Combien de temps les microbes vivent-ils?

«Les virus respiratoires, comme ceux du rhume et de la grippe, peuvent vivre deux jours sur les surfaces et de 10 à 30 minutes sur les mains, indique Nathalie Thibault. Le virus de la gastro, lui, peut vivre deux semaines sur les surfaces et quatre heures sur les mains.»

Les bactéries vivent plus longtemps: pendant plusieurs jours, plusieurs semaines, voire plusieurs mois. Elles se nourrissent d’eau et de matière organique, comme les sucres, les gras et la saleté. Tant qu’elles mangent, elles se multiplient!
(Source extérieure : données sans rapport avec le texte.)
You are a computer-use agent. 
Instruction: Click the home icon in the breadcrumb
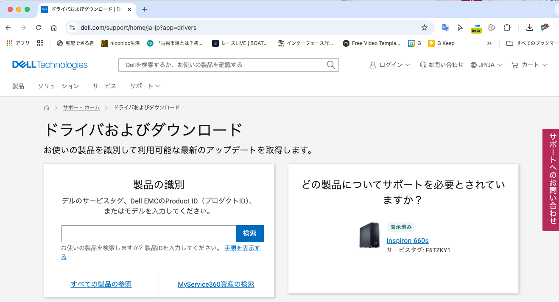[x=47, y=108]
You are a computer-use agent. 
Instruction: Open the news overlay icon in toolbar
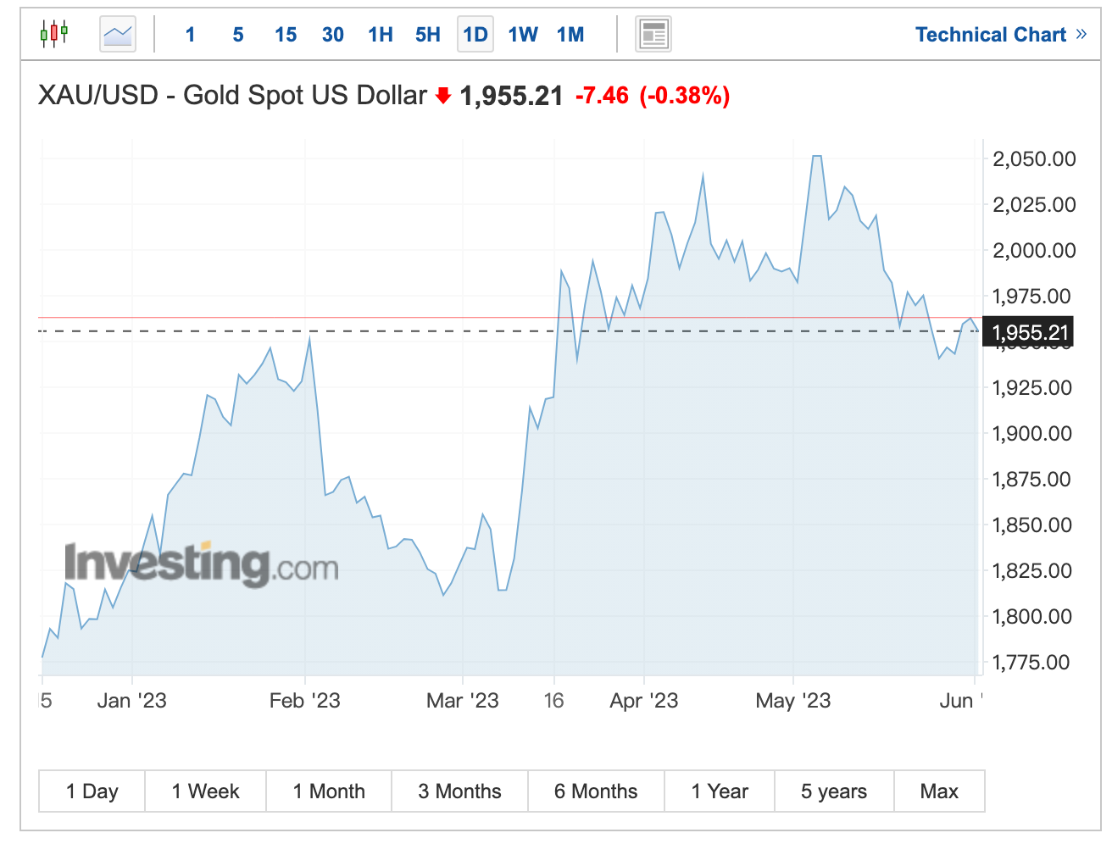tap(653, 35)
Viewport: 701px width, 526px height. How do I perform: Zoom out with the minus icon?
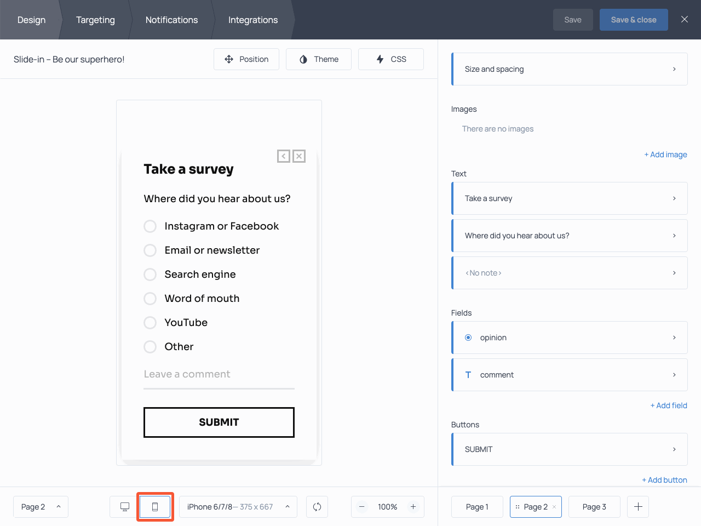tap(362, 507)
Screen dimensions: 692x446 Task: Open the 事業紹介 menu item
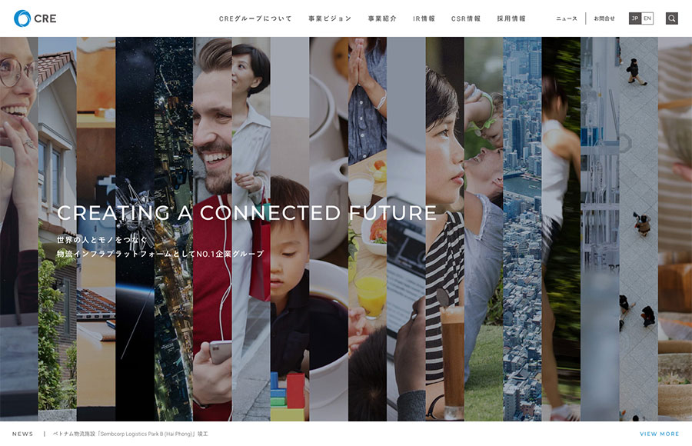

Pour éviter que les mauvais microbes nous rendent malades, la règle de base est de garder sa maison propre. «La propreté rend plus difficile la survie des microbes sur les surfaces, parce qu’on leur donne moins de nourriture, et donc moins de chances de se multiplier», explique la microbiologiste.

Mme Thibault conseille aussi de désinfecter chaque semaine l’évier, le comptoir de la cuisine, de même que le frigo et les toilettes. «Quand tout le monde est en santé, c’est suffisant», dit-elle. Mais si quelqu’un est malade, on désinfecte plus souvent et l’on ajoute les poignées de porte. «Pour ce faire, on laisse le désinfectant assez longtemps sur la surface pour qu’il agisse. Lisez bien les instructions. Il faut généralement attendre une dizaine de minutes avant de frotter pour qu’une désinfection s’opère», souligne la microbiologiste, qui précise qu’il faut aussi se laver souvent les mains.